Он оставил «тальбо» на улице Понселе. Только заглушив мотор и уже вылезая из машины, он понял, до чего устал. И это уже не прежняя расслабленная усталость, даже скрасившая, пожалуй, ему возвращение, – теперь это было просто неодолимое желание завалиться спать. Он направился в «Интернасьональ», и каждый шаг давался ему с трудом. Солнце горячим бревном навалилось на темечко. Тут он вспомнил, что надо ведь еще рассчитаться за номер в «Принце Уэльском». А он забыл. Он был до того измотан, что в первую секунду и вправду подумал отложить это на потом. Но пересилил себя, взял такси и поехал в отель. Расплачиваясь по счету, едва не забыл распорядиться, чтобы ему принесли из номера чемодан.

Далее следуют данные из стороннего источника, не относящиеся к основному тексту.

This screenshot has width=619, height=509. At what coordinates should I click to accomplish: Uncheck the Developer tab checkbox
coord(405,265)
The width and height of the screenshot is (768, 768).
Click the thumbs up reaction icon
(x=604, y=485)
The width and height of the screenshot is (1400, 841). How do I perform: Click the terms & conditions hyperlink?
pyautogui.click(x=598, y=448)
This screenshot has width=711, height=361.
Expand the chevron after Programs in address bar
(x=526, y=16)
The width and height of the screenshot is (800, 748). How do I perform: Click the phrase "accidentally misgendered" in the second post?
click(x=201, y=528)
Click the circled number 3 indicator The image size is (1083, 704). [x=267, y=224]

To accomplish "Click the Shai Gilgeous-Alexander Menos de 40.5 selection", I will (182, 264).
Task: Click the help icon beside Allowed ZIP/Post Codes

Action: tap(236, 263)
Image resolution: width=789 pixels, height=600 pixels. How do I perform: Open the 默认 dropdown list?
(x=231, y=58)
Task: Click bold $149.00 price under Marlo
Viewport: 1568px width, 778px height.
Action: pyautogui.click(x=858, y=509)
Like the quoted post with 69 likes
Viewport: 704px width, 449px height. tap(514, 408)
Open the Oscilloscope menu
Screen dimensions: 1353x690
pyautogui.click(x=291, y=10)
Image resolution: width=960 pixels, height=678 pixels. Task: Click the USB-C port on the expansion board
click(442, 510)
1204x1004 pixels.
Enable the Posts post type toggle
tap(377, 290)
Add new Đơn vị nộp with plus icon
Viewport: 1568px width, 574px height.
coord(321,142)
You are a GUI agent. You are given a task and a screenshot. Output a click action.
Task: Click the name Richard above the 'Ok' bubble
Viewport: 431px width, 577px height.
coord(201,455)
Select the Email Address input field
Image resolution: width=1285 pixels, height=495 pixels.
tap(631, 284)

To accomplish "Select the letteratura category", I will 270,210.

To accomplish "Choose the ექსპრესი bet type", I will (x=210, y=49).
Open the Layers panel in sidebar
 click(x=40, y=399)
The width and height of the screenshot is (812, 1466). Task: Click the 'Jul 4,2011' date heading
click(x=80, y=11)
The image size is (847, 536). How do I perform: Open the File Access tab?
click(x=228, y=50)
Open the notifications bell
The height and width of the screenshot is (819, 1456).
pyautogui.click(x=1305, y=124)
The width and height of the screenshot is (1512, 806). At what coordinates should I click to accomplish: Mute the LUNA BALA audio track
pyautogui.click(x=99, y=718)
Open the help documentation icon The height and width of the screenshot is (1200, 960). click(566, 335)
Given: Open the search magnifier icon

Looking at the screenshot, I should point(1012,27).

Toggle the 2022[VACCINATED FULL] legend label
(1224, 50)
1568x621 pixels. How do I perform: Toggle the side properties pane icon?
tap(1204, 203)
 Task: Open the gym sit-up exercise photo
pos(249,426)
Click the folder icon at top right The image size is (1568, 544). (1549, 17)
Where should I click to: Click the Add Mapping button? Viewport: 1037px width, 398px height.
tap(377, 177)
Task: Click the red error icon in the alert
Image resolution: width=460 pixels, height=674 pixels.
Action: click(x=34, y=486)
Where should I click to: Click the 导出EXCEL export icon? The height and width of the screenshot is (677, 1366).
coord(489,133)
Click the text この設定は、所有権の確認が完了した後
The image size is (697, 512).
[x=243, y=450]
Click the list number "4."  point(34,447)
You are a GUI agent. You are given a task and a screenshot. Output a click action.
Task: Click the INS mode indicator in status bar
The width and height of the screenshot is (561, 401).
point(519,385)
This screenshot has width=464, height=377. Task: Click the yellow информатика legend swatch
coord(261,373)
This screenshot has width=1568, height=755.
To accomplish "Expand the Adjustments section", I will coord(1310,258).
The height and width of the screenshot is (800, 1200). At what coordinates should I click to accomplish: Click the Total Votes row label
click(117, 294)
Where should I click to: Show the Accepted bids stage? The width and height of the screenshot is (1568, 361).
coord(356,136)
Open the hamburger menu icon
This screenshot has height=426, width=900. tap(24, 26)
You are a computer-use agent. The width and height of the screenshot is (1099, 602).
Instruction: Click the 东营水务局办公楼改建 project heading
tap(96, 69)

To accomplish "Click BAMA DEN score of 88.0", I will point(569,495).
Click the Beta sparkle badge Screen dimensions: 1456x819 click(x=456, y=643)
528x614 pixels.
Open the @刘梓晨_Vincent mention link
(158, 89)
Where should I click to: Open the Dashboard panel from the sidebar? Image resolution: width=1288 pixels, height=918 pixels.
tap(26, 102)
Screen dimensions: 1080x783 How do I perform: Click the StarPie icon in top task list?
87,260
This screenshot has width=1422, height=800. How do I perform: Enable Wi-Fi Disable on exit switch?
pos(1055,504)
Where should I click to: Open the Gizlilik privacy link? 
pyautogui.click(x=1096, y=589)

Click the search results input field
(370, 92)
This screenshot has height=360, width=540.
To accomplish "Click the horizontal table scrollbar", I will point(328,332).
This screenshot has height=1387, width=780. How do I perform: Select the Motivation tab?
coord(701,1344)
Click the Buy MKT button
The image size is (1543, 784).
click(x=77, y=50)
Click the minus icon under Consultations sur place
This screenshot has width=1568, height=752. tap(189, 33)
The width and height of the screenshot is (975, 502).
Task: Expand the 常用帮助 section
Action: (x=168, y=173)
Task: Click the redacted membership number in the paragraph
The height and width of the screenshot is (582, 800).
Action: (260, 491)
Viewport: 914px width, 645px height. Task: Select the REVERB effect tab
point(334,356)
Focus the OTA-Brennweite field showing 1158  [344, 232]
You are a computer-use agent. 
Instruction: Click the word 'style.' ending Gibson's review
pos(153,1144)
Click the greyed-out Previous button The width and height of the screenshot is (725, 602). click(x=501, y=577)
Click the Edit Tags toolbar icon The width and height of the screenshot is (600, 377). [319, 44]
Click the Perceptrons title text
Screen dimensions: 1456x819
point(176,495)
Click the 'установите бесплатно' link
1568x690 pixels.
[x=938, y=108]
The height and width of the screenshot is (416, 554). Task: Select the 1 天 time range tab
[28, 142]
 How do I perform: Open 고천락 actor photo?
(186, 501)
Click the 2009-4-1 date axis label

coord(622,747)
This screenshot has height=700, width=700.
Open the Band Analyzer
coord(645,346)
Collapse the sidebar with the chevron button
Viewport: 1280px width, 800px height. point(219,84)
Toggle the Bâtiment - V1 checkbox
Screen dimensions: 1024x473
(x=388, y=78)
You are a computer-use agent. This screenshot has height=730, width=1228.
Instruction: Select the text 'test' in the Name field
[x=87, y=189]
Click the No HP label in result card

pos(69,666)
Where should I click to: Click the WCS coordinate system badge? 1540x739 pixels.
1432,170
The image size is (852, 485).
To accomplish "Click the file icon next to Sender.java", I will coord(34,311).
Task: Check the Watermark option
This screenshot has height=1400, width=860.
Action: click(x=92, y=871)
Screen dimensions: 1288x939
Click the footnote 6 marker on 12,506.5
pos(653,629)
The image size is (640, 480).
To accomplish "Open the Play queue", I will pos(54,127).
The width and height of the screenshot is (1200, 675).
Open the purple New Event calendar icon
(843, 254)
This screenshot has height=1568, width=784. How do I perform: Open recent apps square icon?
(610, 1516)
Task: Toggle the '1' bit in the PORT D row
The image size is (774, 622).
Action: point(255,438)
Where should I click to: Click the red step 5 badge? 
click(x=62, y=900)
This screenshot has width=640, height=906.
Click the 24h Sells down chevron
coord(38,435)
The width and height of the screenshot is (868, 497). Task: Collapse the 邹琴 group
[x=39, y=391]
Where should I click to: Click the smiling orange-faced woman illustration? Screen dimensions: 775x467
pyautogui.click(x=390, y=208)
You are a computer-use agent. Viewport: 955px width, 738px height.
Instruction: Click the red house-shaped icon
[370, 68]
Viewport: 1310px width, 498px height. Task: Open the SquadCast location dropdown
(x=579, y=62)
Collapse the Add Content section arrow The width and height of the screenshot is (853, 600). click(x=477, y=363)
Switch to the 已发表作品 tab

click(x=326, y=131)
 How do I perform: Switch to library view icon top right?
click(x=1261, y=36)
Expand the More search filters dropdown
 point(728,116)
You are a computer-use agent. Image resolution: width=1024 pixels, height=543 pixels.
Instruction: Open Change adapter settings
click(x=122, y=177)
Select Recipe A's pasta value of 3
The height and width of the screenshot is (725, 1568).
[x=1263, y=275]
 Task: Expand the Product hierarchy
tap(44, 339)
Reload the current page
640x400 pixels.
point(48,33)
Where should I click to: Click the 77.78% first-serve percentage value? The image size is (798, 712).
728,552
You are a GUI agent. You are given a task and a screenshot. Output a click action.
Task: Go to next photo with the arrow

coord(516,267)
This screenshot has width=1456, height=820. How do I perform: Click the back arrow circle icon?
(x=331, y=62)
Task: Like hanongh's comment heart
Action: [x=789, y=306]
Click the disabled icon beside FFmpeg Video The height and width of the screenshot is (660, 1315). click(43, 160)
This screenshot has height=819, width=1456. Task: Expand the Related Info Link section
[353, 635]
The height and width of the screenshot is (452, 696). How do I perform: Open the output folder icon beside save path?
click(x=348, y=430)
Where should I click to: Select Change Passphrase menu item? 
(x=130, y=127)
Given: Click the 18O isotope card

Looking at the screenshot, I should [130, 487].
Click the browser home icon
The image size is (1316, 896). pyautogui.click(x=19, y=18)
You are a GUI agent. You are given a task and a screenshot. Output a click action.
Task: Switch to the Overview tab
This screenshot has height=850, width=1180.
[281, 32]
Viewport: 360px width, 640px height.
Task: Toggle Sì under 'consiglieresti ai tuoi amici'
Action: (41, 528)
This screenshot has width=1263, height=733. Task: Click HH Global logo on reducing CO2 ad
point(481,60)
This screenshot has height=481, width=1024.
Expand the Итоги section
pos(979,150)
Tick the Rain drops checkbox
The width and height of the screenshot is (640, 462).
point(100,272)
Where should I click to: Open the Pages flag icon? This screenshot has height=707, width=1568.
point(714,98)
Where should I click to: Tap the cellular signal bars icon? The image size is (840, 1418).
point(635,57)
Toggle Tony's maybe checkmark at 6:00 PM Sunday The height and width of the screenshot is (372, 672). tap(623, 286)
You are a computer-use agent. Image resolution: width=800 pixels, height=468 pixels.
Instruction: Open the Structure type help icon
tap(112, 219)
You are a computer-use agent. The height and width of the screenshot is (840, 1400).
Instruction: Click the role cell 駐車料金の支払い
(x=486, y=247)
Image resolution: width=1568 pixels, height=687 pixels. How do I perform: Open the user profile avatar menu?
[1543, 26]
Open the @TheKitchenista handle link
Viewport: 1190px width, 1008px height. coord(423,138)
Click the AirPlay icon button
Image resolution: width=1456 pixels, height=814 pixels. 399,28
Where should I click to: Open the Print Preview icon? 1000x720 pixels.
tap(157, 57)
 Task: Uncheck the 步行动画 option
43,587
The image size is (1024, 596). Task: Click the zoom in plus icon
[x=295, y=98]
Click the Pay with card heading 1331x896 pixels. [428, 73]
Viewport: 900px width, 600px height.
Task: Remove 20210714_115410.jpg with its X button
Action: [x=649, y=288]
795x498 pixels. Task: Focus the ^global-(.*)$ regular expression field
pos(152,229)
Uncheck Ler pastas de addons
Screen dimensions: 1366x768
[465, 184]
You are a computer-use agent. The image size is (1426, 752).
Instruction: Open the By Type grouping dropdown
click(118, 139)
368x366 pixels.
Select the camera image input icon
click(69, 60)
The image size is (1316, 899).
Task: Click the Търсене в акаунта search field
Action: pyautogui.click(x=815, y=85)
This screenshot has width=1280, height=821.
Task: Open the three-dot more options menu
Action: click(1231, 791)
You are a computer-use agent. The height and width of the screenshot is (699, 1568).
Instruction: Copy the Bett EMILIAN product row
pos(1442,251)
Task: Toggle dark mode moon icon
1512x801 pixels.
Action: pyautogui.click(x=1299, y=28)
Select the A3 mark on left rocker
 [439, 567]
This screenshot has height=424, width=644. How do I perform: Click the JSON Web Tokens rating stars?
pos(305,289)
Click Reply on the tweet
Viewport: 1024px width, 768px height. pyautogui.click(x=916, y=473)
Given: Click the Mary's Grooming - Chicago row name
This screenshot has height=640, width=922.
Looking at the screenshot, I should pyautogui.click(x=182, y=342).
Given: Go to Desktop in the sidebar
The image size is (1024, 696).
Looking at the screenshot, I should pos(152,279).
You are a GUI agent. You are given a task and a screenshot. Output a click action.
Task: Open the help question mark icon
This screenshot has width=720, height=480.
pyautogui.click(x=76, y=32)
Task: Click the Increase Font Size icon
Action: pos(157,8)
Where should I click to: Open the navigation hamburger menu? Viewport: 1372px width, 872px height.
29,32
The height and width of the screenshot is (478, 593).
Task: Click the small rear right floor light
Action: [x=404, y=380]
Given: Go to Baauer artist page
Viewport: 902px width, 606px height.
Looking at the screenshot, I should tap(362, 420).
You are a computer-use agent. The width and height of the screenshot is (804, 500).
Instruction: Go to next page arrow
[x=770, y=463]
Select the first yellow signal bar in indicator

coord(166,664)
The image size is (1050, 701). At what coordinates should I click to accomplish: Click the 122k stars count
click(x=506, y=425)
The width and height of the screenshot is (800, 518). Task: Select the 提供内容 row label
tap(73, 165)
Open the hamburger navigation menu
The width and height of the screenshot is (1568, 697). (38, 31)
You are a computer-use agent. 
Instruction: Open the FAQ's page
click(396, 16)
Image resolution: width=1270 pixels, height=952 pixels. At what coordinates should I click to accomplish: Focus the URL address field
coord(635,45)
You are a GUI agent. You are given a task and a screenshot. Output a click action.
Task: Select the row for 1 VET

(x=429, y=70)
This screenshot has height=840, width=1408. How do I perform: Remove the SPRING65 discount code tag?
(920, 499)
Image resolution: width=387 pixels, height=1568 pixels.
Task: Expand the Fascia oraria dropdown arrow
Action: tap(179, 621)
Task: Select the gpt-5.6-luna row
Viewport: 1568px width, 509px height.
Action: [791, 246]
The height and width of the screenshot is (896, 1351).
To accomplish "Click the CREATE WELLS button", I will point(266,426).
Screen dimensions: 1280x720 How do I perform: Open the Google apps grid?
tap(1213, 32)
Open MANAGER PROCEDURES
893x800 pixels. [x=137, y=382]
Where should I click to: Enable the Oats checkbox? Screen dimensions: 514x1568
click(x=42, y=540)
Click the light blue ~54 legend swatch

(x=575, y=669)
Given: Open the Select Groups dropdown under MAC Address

Его-то он теперь и ждал, сидя в прохладном вестибюле. Справа, в баре, несколько постояльцев попивали мартини. Когда наконец явился швейцар с чемоданом, он уже почти заснул. Отблагодарив парня чаевыми, Равич вышел и снова взял такси.

– На Восточный вокзал, – бросил он водителю. Он нарочно сказал это громко, чтобы и портье, и швейцар услышали.

На углу улицы Боэти он попросил остановиться.

– Я на целый час обмишурился, – сказал он таксисту. – Еще слишком рано. Остановите вон у того бистро.

Расплатившись, он подхватил чемодан и направился к бистро. И только убедившись, что его такси скрылось за углом, остановил другое и велел водителю ехать в «Интернасьональ».

Внизу, кроме уснувшего мальчишки-портье, никого не оказалось. Часы показывали полдень. Хозяйка в это время обедает. Равич сам отнес чемодан к себе в номер. Там он разделся и включил душ. Мылся долго, тщательно. Потом весь, с ног до головы, обтерся спиртом. Это его освежило. Достал из чемодана вещи, разложил по местам, сунул чемодан под кровать. Сменил белье и костюм и отправился вниз, к Морозову.

– А я как раз к тебе собирался, – обрадовался Морозов. – У меня сегодня выходной. Можем в «Принце Уэльском»… – Глядя на Равича, он осекся.

– Уже без надобности, – вымолвил Равич.

Морозов все еще пристально на него смотрел.

– Дело сделано, – продолжил Равич. – Сегодня утром. Только не спрашивай. Спать хочу.

– Тебе что-нибудь нужно?

– Нет. Я все сделал. Повезло.

– Машина где?

– На улице Понселе. С ней все в порядке.

– И ничего не надо сделать?

– Ничего. Только голова раскалывается. Спать хочу. Я позже к тебе спущусь.

– Ладно. Ты уверен, что ничего больше не нужно?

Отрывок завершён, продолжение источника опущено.